Psicologo in farmacia, un costo o un’opportunità?

Quella dello psicologo in farmacia è fra le tante attività sbandierate dalla “Farmacia dei servizi” ma potrebbe diventare un boomenrang se non verrà gestita come dovrebbe e soprattutto generare malumori in una categoria che negli ultimi anni ha dovuto adattarsi al cambiamento, subire e reinventarsi.

Nelli scorsi giorni, presso il Consiglio Nazionale Ordini Psicologi, sono state approvate le linee di indirizzo per lo psicologo in farmacia, con la partecipazione del Ministero della Salute, di Assofarm, di alcuni Ordini provinciali degli psicologi e di Federfarma, con il delegato Luigi Zocchi, segretario di Federfarma Lombardia.
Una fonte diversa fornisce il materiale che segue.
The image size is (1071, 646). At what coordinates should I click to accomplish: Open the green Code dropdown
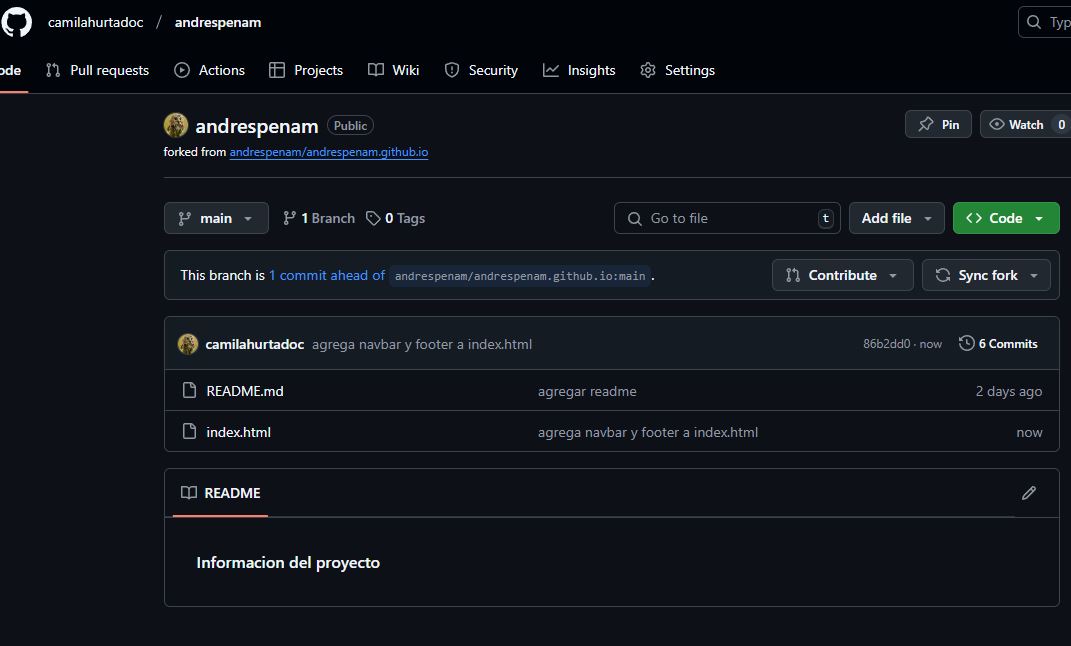(x=1005, y=218)
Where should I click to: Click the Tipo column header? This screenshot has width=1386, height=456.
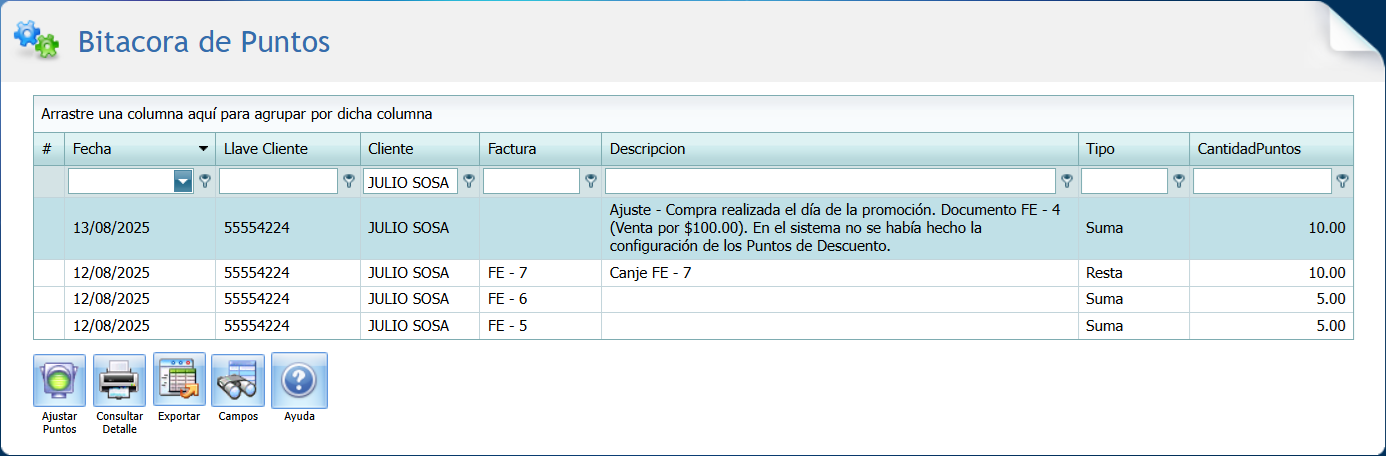[x=1100, y=149]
L’accordo prevede la possibilità di avvalersi della collaborazione di uno psicologo ospitato negli spazi della farmacia, in grado di accogliere e recepire i bisogni degli utenti, supportandoli e promuovendo comportamenti atti a favorire un ottimale stato di salute, mentale ma anche fisico.

Fin qui nulla di nuovo o di sbagliato, ma quello che lascia perplessi molti farmacisti e la modalità di remunerazione del professionista che come spiegato chiaramente nelle linee d’indirizzo approvate, dovrebbe essere a carico del farmacista, a fronte di un servizio offerto gratuitamente ai cittadini.

La spesa a carico della farmacia creerebbe delle disparità fra i farmacisti che potranno, per ragioni di fatturato o di una posizione più favorevole, affrontare il costo del professionista e aggiungere un valido servizio per la propria utenza. Di contro, ci saranno farmacie rurali o della periferia urbana che non potranno permetterselo e forse sono quelle in cui ce ne sarebbe un’esigenza maggiore.

Nell’accordo si parla di finanziamento economico alternativo attraverso enti o associazioni, qualora a pagare lo psicologo non fosse il farmacista. Zocchi, fa sapere come a Varese, la città in cui è presidente di Federfarma, il servizio funzioni molto bene pur rimanendo a costo zero per l’utenza e per il farmacista.

“Nella mia provincia il servizio è gratuito perché le farmacie ricevono un contributo da parte dell’ ATS (vecchia ASL) e da una scuola di psicoterapia che ci tiene a favorire l’ingresso nel mercato del lavoro dei propri studenti. Le ATS hanno accolto di buon grado i dati degli scorsi anni, rispetto all’utilizzo dello psicologo in farmacia. Numeri che parlano chiaro: oltre il 60% delle persone che hanno richiesto una consulenza ai professionisti all’interno della farmacia, non l’avevano mai fatto prima, in nessun altra struttura.”

Un accordo di questo tipo c’è anche a Roma, dove, a coprire il costo dello psicologo è un’azienda di servizi alle farmacie comunali, ma sono le uniche realtà “fortunate” in tutto lo stivale. Forse però sarebbe il caso di stipulare una convenzione nazionale, in grado di consentire a tutte le province, anche quelle più periferiche e disagiate, di ottenere un contributo o un rimborso dalle Aziende Sanitarie Locali, considerato il fatto che si tratterebbe di risorse in ambito sociale e non farmaceutico.